Greek attack!
After Alexander son of Philip, the Macedonian, who came from the land of Kittim, had defeated Darius, king of the Persians and the Medes, he succeeded him as king. (He had previously become king of Greece.) He fought many battles, conquered strongholds, and put to death the kings of the earth.
1 Maccabees 1:1-2
The Books of the Maccabees are the most exciting books of the Bible since Joshua. We got elephants in the land!
They showed the elephants the juice of grapes and mulberries, to arouse them for battle. And they distributed the beasts among the phalanxes; with each elephant they stationed a thousand men armed with coats of mail, and with brass helmets on their heads; and five hundred picked horsemen were assigned to each beast. These took their position beforehand wherever the beast was; wherever it went they went with it, and they never left it. And upon the elephants were wooden towers, strong and covered; they were fastened upon each beast by special harness, and upon each were four armed men who fought from there, and also its Indian driver.
1 Maccabees 6:34-37
How to kill such a beast? A martyrdom operation: stab the elephant in the heart!
He got under the elephant, stabbed it from beneath, and killed it; but it fell to the ground upon him and there he died.
1 Maccabees 6:46
The Holy Spirit provides many roads to the Gospels, and these books are aimed at the same population as its literary twin, the Song of Songs. The post-apocalyptic Book of Baruch is morose. Maccabees references this spirit, but what’s coming up is closer to Mad Max.
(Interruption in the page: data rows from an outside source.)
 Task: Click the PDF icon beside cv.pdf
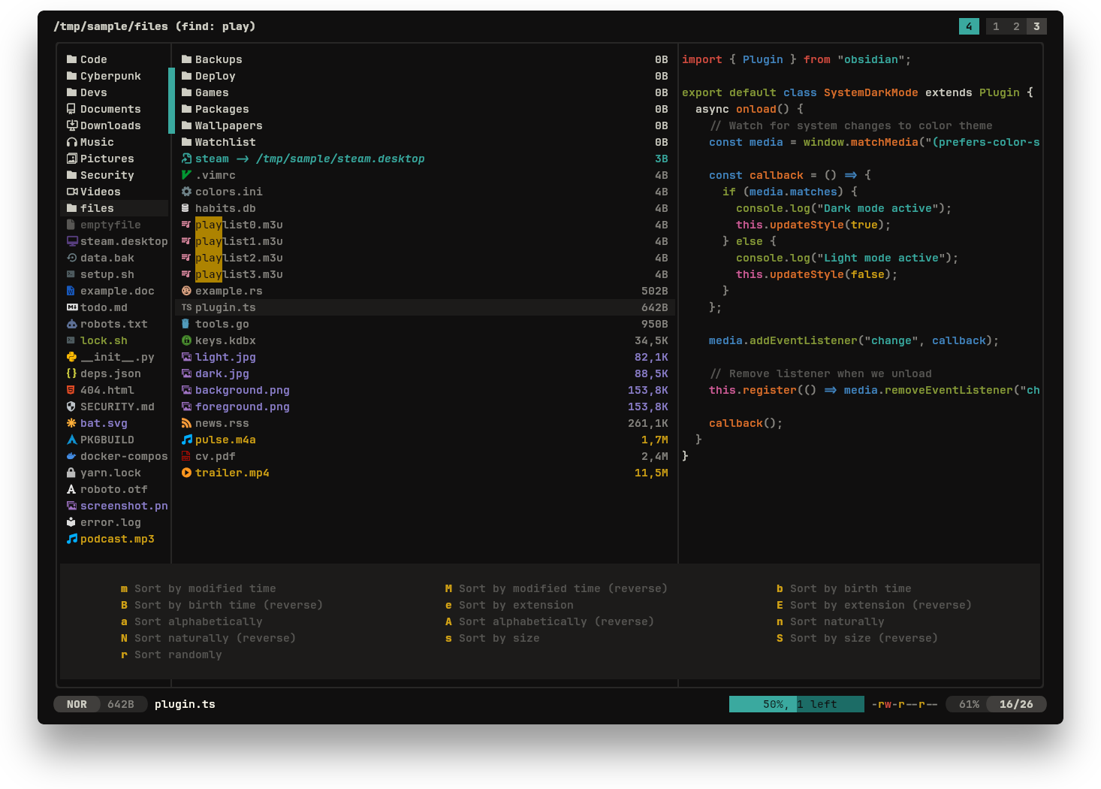tap(186, 456)
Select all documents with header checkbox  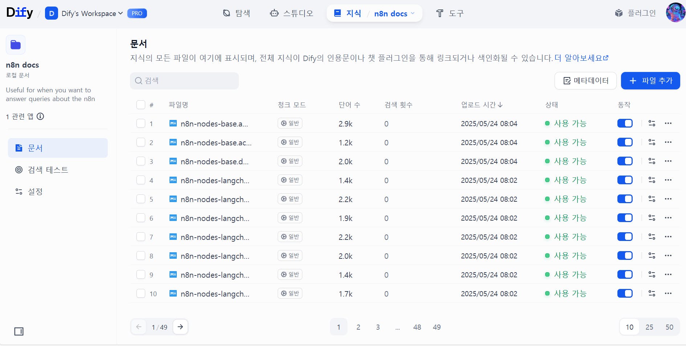[141, 105]
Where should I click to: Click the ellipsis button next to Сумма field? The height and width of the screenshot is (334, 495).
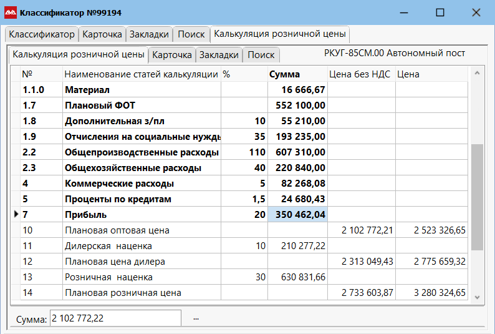pos(196,318)
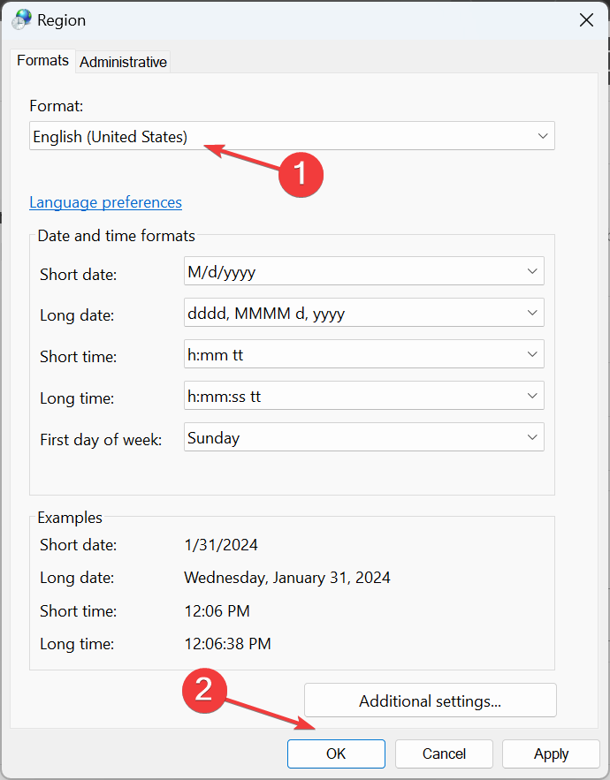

Because of them the residents of Jerusalem fled;
she became a dwelling of strangers;
she became strange to her offspring,
and her children forsook her.
1 Maccabees 1:38
The Greeks have stupid sports, and they use them to corrupt even the holy ones
When the king assented and Jason came to office, he at once shifted his countrymen over to the Greek way of life. He set aside the existing royal concessions to the Jews, secured through John the father of Eupolemus, who went on the mission to establish friendship and alliance with the Romans; and he destroyed the lawful ways of living and introduced new customs contrary to the law. For with alacrity he founded a gymnasium right under the citadel, and he induced the noblest of the young men to wear the Greek hat. There was such an extreme of Hellenization and increase in the adoption of foreign ways because of the surpassing wickedness of Jason, who was ungodly and no high priest, that the priests were no longer intent upon their service at the altar. Despising the sanctuary and neglecting the sacrifices, they hastened to take part in the unlawful proceedings in the wrestling arena after the call to the discus, disdaining the honors prized by their fathers and putting the highest value upon Greek forms of prestige. For this reason heavy disaster overtook them, and those whose ways of living they admired and wished to imitate completely became their enemies and punished them. For it is no light thing to show irreverence to the divine laws—a fact which later events will make clear.
2 Maccabees 4:10-17
The Greeks attack the people
So they attacked them on the sabbath, and they died, with their wives and children and cattle, to the number of a thousand persons.
1 Maccabees 2:38
They are desecrating the temples
Not long after this, the king sent an Athenian senator to compel the Jews to forsake the laws of their fathers and cease to live by the laws of God, and also to pollute the temple in Jerusalem and call it the temple of Olympian Zeus, and to call the one in Geri’zim the temple of Zeus the Friend of Strangers, as did the people who dwelt in that place.
2 Maccabees 6:1-2
And their will is law
And whoever does not obey the command of the king shall die.”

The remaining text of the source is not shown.